Of course the whole setup is made so the pipe contains the sample so you dont have to go chasing broken bits all over the place.

The same highly sophisticated lab crusher described above can be used to smack the crud out of the sample and get to powderish form to be panned. If there is gold in it the flakes will tend to flatten so can stand out as you pan right away as they are larger than the average bits of rock powder.

So while I originally wanted to replicate this setup the town I live in does not have any metal suppliers.  Based on what I know now the drive shaft is probably the right hardness and composition to avoid the problems I have run into.  Eventually I would like to build this as it has much more finesse for testing samples than what I ended up building, which is the gas pipe crusher:
ResMP.jpg

I saw this in a few videos/forums/blogs and so thought it could work to test the samples I had.  Basically I did it because it was convenient (ie. available down the street)  I did get galvanized and this may have been a mistake vs black pipe but I am not sure on how much of a difference there is between the two at the end of the day.  While panning there is a lot of shiny metal but it does wash away compared to suspected gold.  I can see how it would make life difficult when looking for platinum or other metals that are not gold in color however.....
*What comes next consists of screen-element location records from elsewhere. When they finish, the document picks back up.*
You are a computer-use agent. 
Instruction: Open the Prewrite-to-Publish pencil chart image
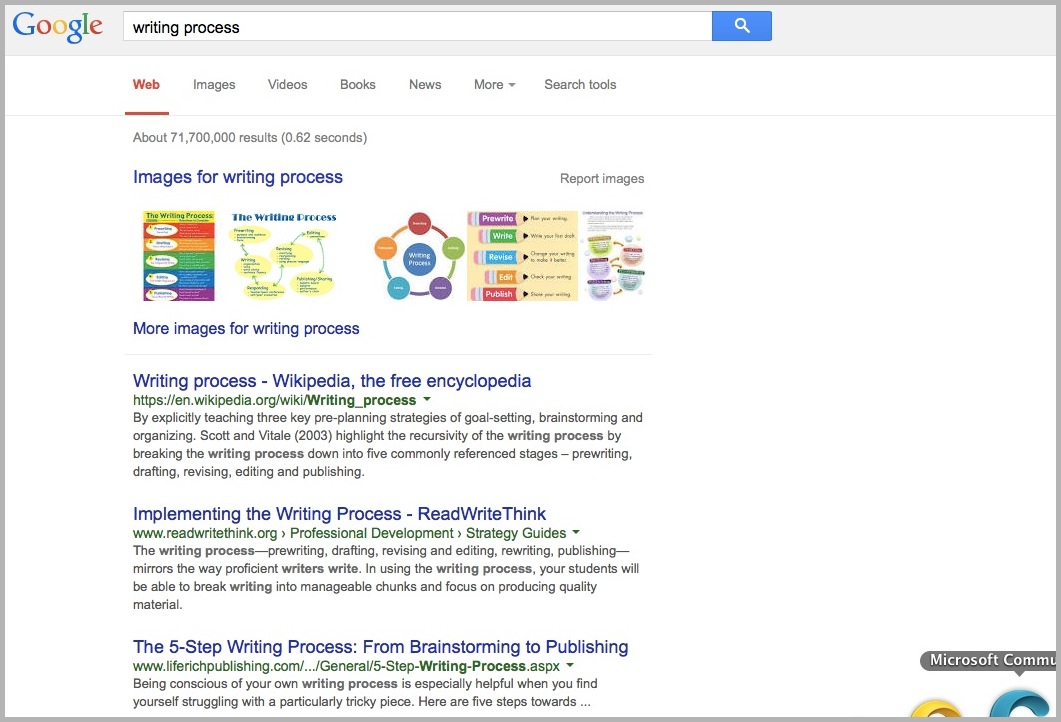click(x=522, y=255)

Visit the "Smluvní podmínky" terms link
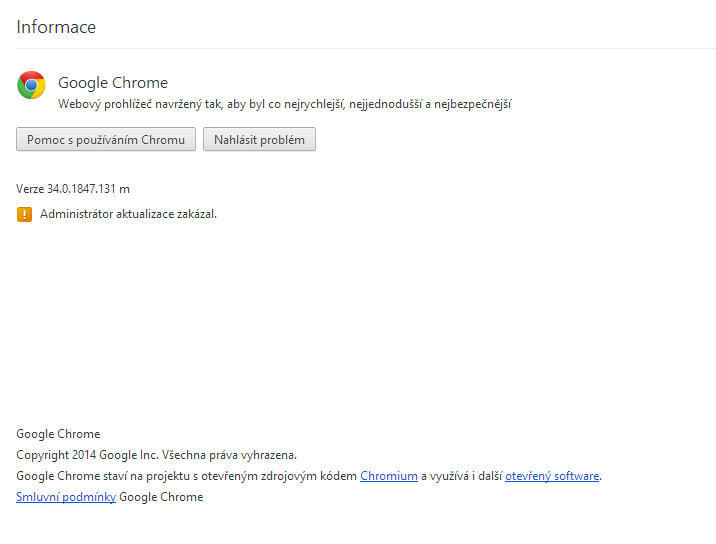tap(66, 497)
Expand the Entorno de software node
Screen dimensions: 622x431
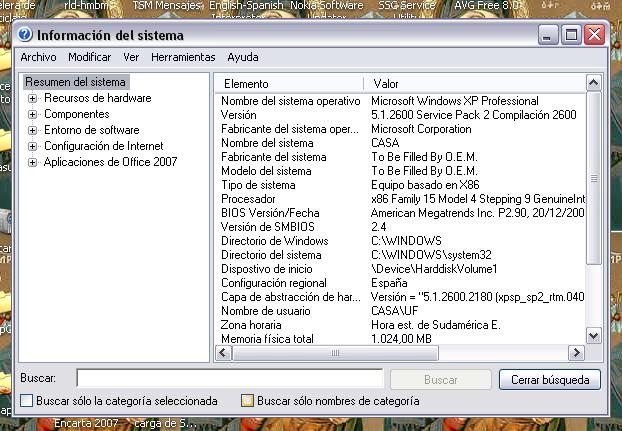[x=33, y=130]
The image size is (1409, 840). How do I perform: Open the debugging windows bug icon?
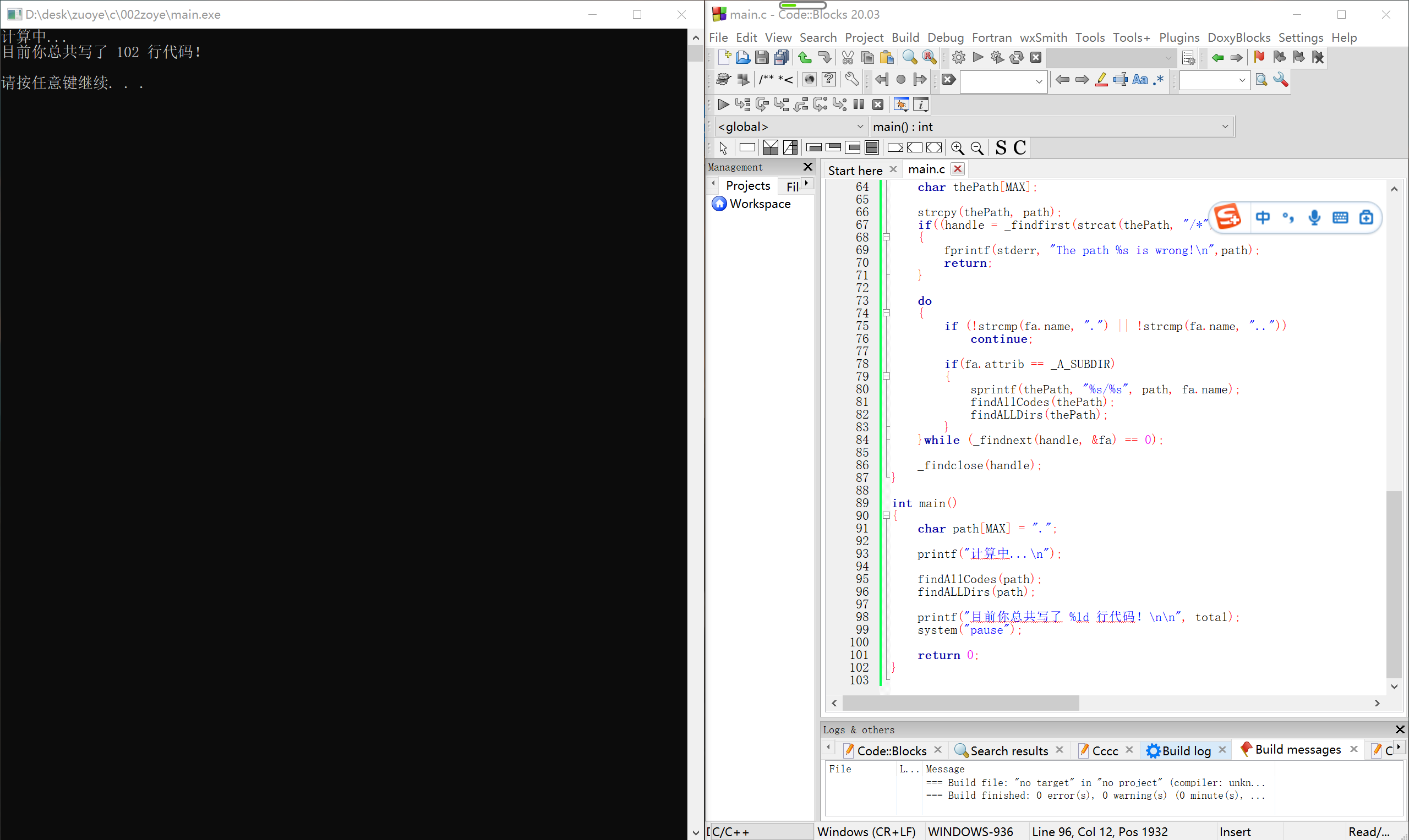[x=901, y=104]
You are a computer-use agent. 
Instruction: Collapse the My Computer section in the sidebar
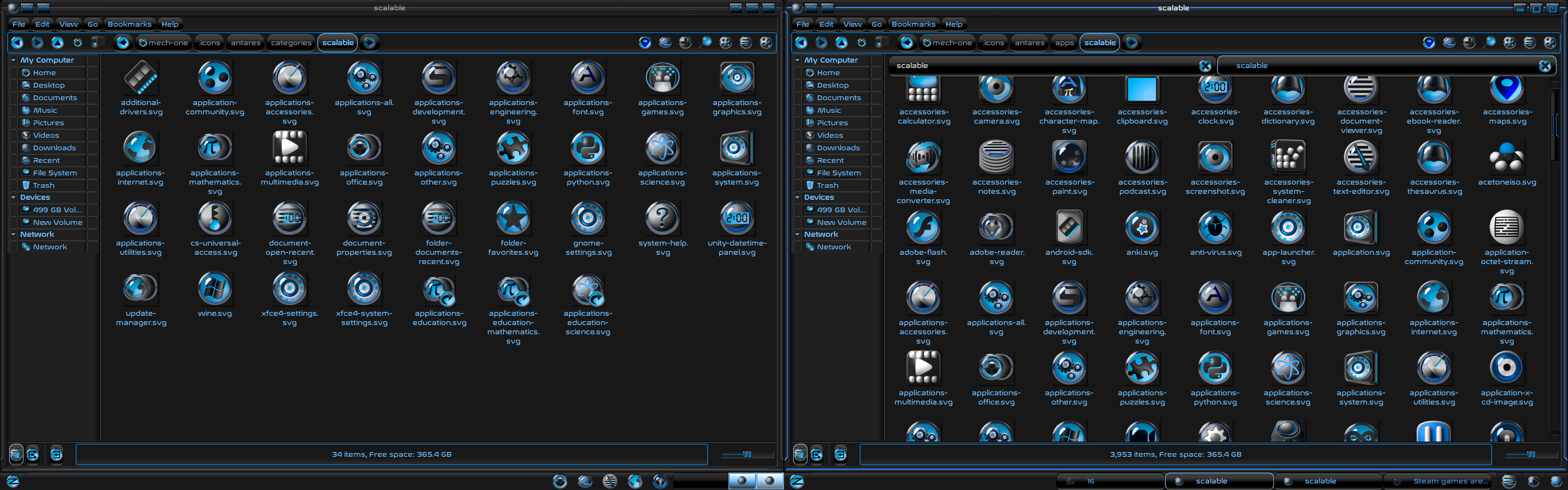pyautogui.click(x=13, y=60)
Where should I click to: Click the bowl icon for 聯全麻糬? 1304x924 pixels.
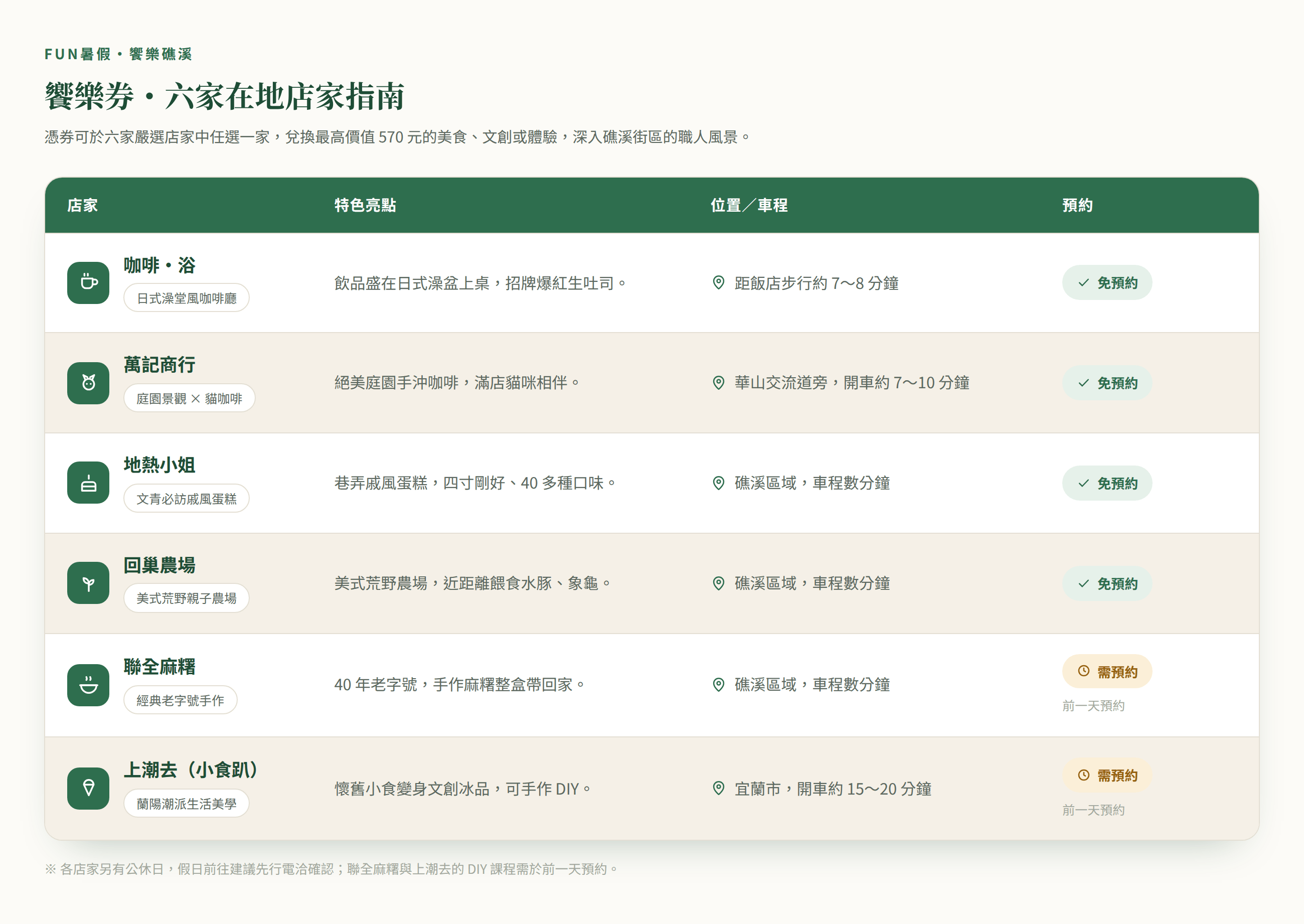click(88, 685)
Don't let mica flakes sucker ya though. lol they can be very tricky.
When I went out panning with marekn the area we were in had mica and it does seem to lag behind other material and hang back with the gold.  I think it is actually more of a fools gold than pyrite when it is small in size.  This one might have a bit of an experience factor to it but you need to have some relatively aggressive washing action to test if it is mica or gold.  The mica will flit away but the gold will roll a bit or stay stuck.  The mica is like a little sheet and it stays stuck to the pan but when lifted it will float away fast where as the gold will sink back down.